小問 A -
以下の提示文から、「入国規制の効果がまったく発生」を含む語句で始まり「いないことがあらわになった。」で終わる部分をそのまま打ち直してください。

提示文 -
菅義偉首相が1月8日夜のテレビ朝日の番組「報道ステーション」に出演した。この出演を受けて、内閣支持率はさらに加速度をつけて急落することになるだろう。

生出演風に放送されたが、実際はVTR収録。菅首相側が修正可能であることを求めた結果だろう。司会の富川悠太アナはいつから政府広報官になったのか。コロナで重大な損傷を受けたのではないかと推察される。

昨日の本ブログ、メルマガで菅内閣の入国規制が完全なザル対応であることを指摘した。昨年12月28日に菅首相が「国民の皆さんの命と暮らしを守るため、先手、先手で対応するために、全世界から外国人の新規入国者の停止を発表させていただきました」と述べた入国規制「強化」だ。

政府のよいしょ要員と見られる杉村太蔵氏がよいしょ番組の「サンデージャポン」12月27日放送で、「全世界からの入国停止を発表したが物すごく早く、方針が変わったなと感じた」とお追従(ついしょう)を述べた件(くだん)の施策だ。

現在、日本に入国する外国人の中心はビジネストラックと呼ばれるものによる。入国規制「強化」と言いながら、このビジネストラックを残存させてきた。12月28日に菅義偉氏が「先手先手」を自画自賛した施策も、ビジネストラックによる入国は温存するというものだった。

入国規制の効果がまったく発生しない完全なザル対応だ。1月7日に緊急事態宣言が発出され、さすがにビジネストラックも禁止措置を取る必要があるとの当然の議論が生じた。政府がビジネストラックによる入国も禁止するとの報道もあった。

ところが、菅義偉氏がビジネストラックによる入国を禁止する措置に強く反対して、この入国措置が温存されることになった。朝日新聞が伝えている。「ビジネス関係者の入国、一転継続 『首相に強い思い』」(https://bit.ly/3otguRf) 。

1月5日に菅首相と政府関係者による検討の場で、菅首相が、例外扱いしてきた11カ国・地域からの入国容認を継続することを強く主張して方針が覆されたのだ。菅首相の言動にはGoToで感染爆発を引き起こしたことに対する反省が微塵も感じられない。

この問題をテレビ朝日の政治部長が問いただした。菅首相は変異種の感染者が出れば、その国については入国禁止措置を取ると発言したが、この発言自体があり得ないもの。危機管理の根本をまったく理解していないことがあらわになった。

小問 B -
下に続くエントリのうち、「media [461, 576]」を含む行からエントリの最後までを、両端を含めて一字一句変えずに繰り返してください。

データ -
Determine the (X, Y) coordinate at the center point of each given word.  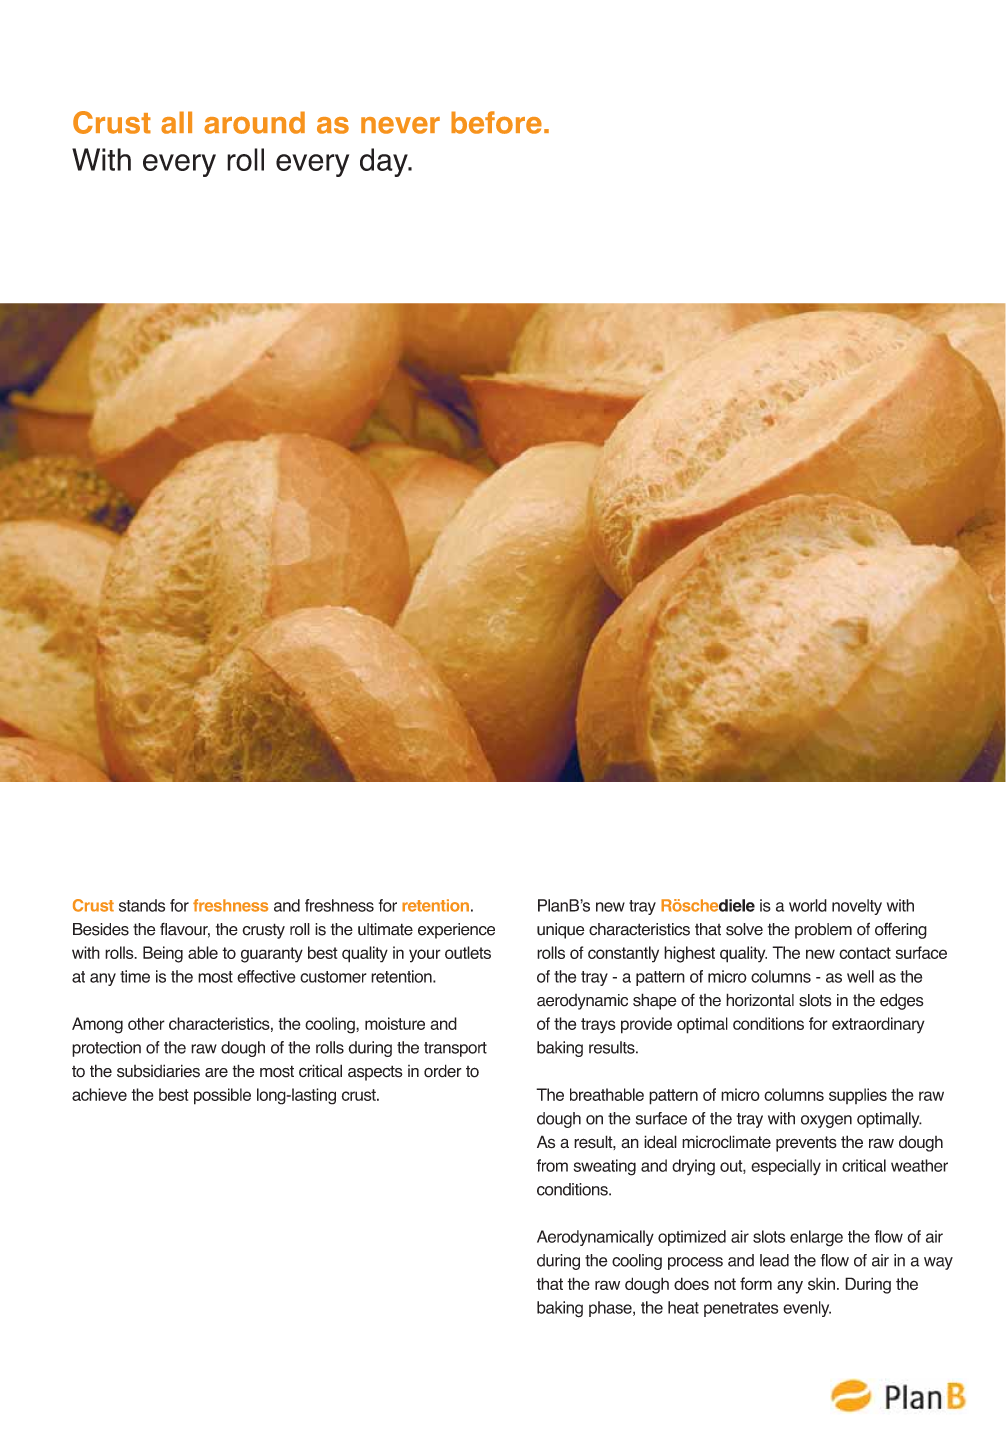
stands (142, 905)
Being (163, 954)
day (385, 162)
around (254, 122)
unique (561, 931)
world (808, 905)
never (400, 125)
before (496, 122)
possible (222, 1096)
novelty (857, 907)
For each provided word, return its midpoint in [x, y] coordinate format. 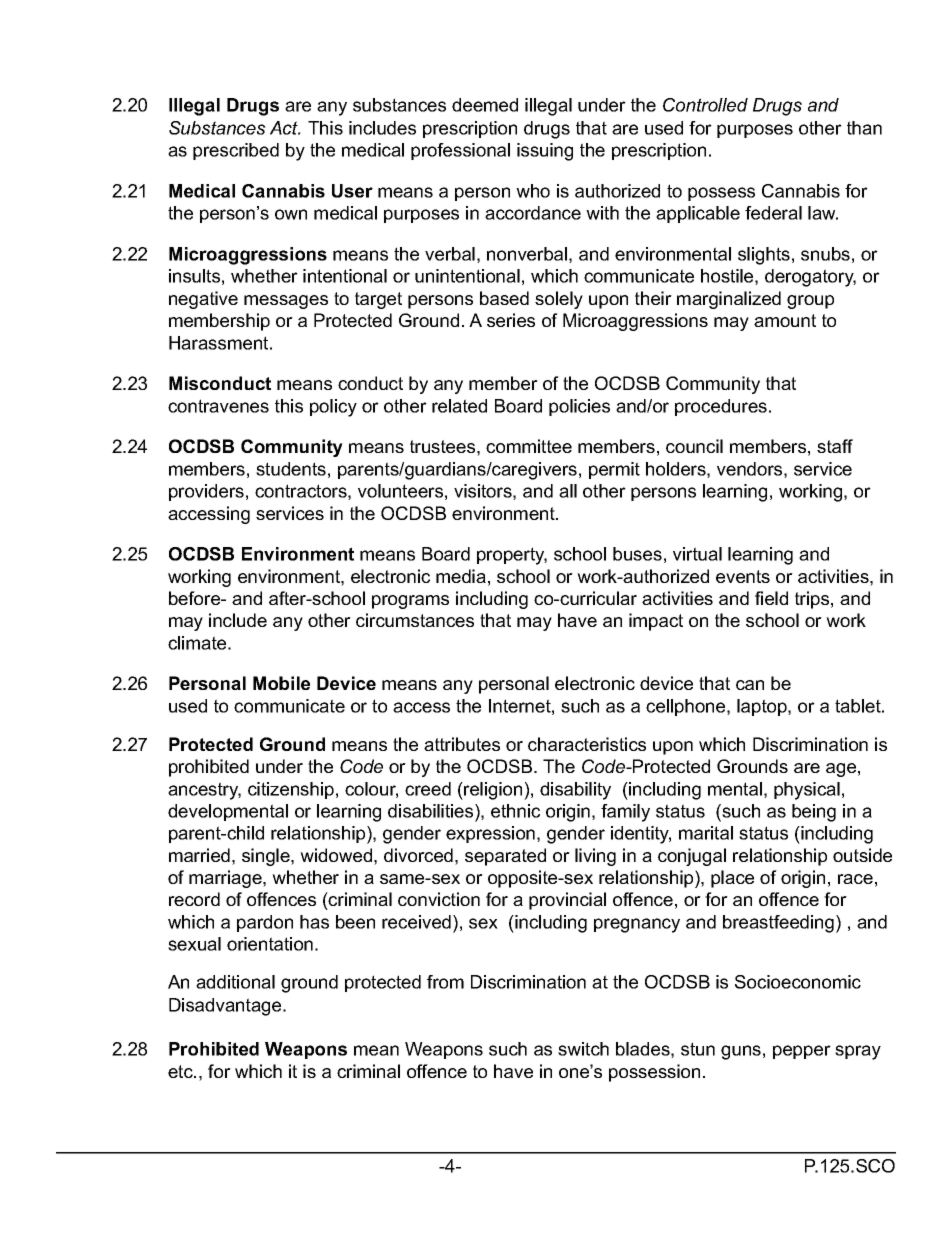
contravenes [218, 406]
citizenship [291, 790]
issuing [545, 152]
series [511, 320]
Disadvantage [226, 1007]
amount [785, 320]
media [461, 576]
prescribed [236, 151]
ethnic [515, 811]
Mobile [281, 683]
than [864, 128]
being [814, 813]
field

出力 A -
入国規制の効果がまったく発生しない完全なザル対応だ。1月7日に緊急事態宣言が発出され、さすがにビジネストラックも禁止措置を取る必要があるとの当然の議論が生じた。政府がビジネストラックによる入国も禁止するとの報道もあった。

ところが、菅義偉氏がビジネストラックによる入国を禁止する措置に強く反対して、この入国措置が温存されることになった。朝日新聞が伝えている。「ビジネス関係者の入国、一転継続 『首相に強い思い』」(https://bit.ly/3otguRf) 。

1月5日に菅首相と政府関係者による検討の場で、菅首相が、例外扱いしてきた11カ国・地域からの入国容認を継続することを強く主張して方針が覆されたのだ。菅首相の言動にはGoToで感染爆発を引き起こしたことに対する反省が微塵も感じられない。

この問題をテレビ朝日の政治部長が問いただした。菅首相は変異種の感染者が出れば、その国については入国禁止措置を取ると発言したが、この発言自体があり得ないもの。危機管理の根本をまったく理解していないことがあらわになった。

出力 B -
media [461, 576]
prescribed [236, 151]
ethnic [515, 811]
Mobile [281, 683]
than [864, 128]
being [814, 813]
field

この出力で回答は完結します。